Artificial Languages and the Dream of Universal Knowledge

23Oct

Artificial Languages and the Dream of Universal Knowledge

What do Barsoomian, Esperanto, Klingon, Ku, Na’vi, and Tenctonese have in common? They’re all languages created for sci-fi films, except for Esperanto, whose developer, Ludwig Zamenhof, sought to create a universal means of communication. They all also represent a human desire to explore or undo the effects of Babel. Although they seem to be a thoroughly modern project, they are actually part of a scholarly project that has been underway since at least the Middle Ages and has spawned a whole series of “a priori philosophical languages.” These artificial tongues aspired to directly mirror the nature of reality in their structure. The most ambitious creators of these schemes sought to create linguistic forms where the meaning of a word would be directly understandable from its form and sounds, even if a speaker did not already know the word. For a masterful account of such creations, see Umberto Eco’s The Search for the Perfect Language, from which the examples below are taken.

For example, Cave Beck’s 1657 The Universal Character, the sentence leb toreónfo pee tofosénsen and pif tofosénsen would unambiguously convey the Biblical commandment “honor your father and your mother,” with the individual words and pieces of words essentially serving as a lookup table for a universal dictionary of concepts not tied to any natural language. Another proposal, presented in George Dalgarno’s 1661 Ars signorum, contained “words” such as Neik (“quadruped animals”) and NeiPTeik (“warm-blooded animals”), Nƞk/pot (“horse = animal with an uncleft hoof-courageous”), and Nƞk/sof/pad (“mule = animal with an uncleft hoof-deprived-sex”), all of which are distinguished by the meaning of individual letters.

Although none of these creations were usable in practical terms – and may seem laughably naïve today – their creators put them forward as a way to eliminate ambiguity and promote world peace. In an era of nearly constant war, they believed that if everyone just understood and agreed upon the nature of reality and how to discuss it, there would be no need for conflict. This train of thought inspired countless imitators, some of whom worked to create actual usable languages, such as Volapük (the bane of companies that simply dump ISO language lists into their software) and Esperanto, which recently received a high-profile shot in the arm due to U.S. President Trump’s misspelling of his defense secretary, Mike Esper’s, name in a Tweet.

Even outside the realm of “let’s give peace a chance” projects such as Esperanto, the intellectual children of these efforts live on in the structure of library call numbers, the Standard Industrial Classification (SIC) codes used to classify vertical industries, bar codes, and almost any information cataloguing and retrieval activity. Even computer programming languages show the influence of these languages. Most of these derivatives have given up on the idea of universal knowledge classification to focus instead on narrower applications that they can realistically manage.
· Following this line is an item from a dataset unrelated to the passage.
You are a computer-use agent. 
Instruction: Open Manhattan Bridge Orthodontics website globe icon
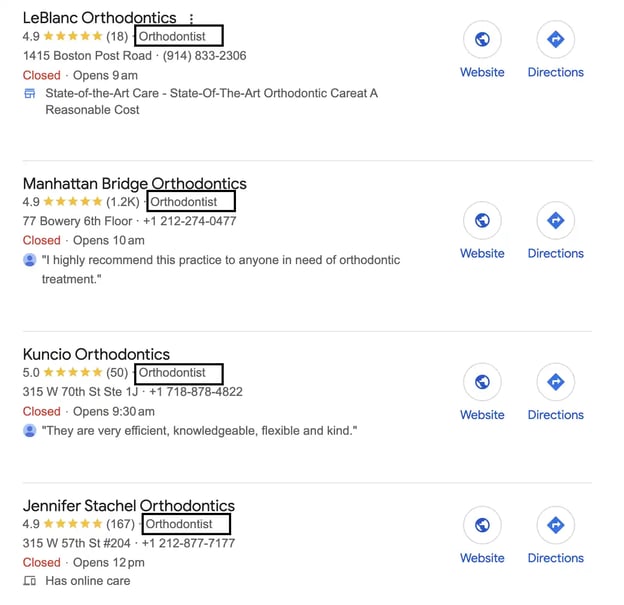coord(482,221)
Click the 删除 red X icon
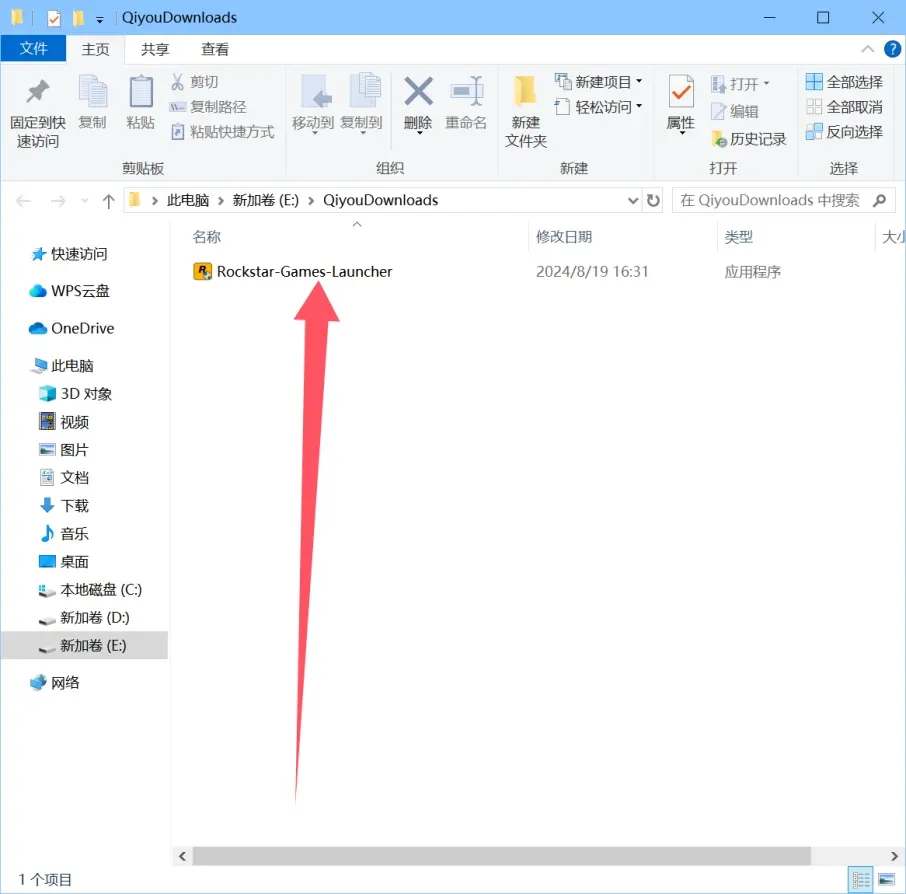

However, the development of big data, web-scale architecture, and automated content enrichment is now reviving dreams of universal knowledge and understanding. Machines that can process large amounts of text and successfully disambiguate it can then link words – theoretically in any language – to authoritative references about concepts. Known as automated content enrichment (ACE), this technology allows machines to “understand” content, deliver more relevant results to readers, and act upon the meaning of the text. Artificial intelligence promises to usher in an era when intent and meaning can be conveyed accurately, although human language consistently refuses to cooperate with these plans.

Unfortunately, far too many of the resources that are meant to liberate content from the shackles of its superficial written form work only in English or Chinese, the main languages of academic research and target of most funding. As content creators move beyond a handful of major languages, they find that the resources they need to add intelligence-driven features for customers are few and far between, if they even exist at all. Standard formats, such as schema.org or Dublin Core, rely on the surface form of words and so cannot provide intelligence across language boundaries. One of the next great challenges for researchers and the language industry – on par with going to the moon or Mars, if not more difficult – will be to extend such resources to cover the hundreds or thousands of tongues which would benefit from them.

As we celebrate the dramatic advances of AI into areas we could scarcely conceive of a few years ago, it is useful to look back at the past to consider why the artificial languages of the past failed to live up to their promises and find ways to make sure that today’s ACE- and machine learning-driven approaches can avoid the same problems and deliver benefit to the entire world. Chatbots and personal virtual assistants may not create world peace, but they can deliver real benefit. LSPs will play a major role in providing the insight and data needed to realize these goals. If organizations succeed, they may finally realize the dreams of countless scholars from almost a thousand years of world history.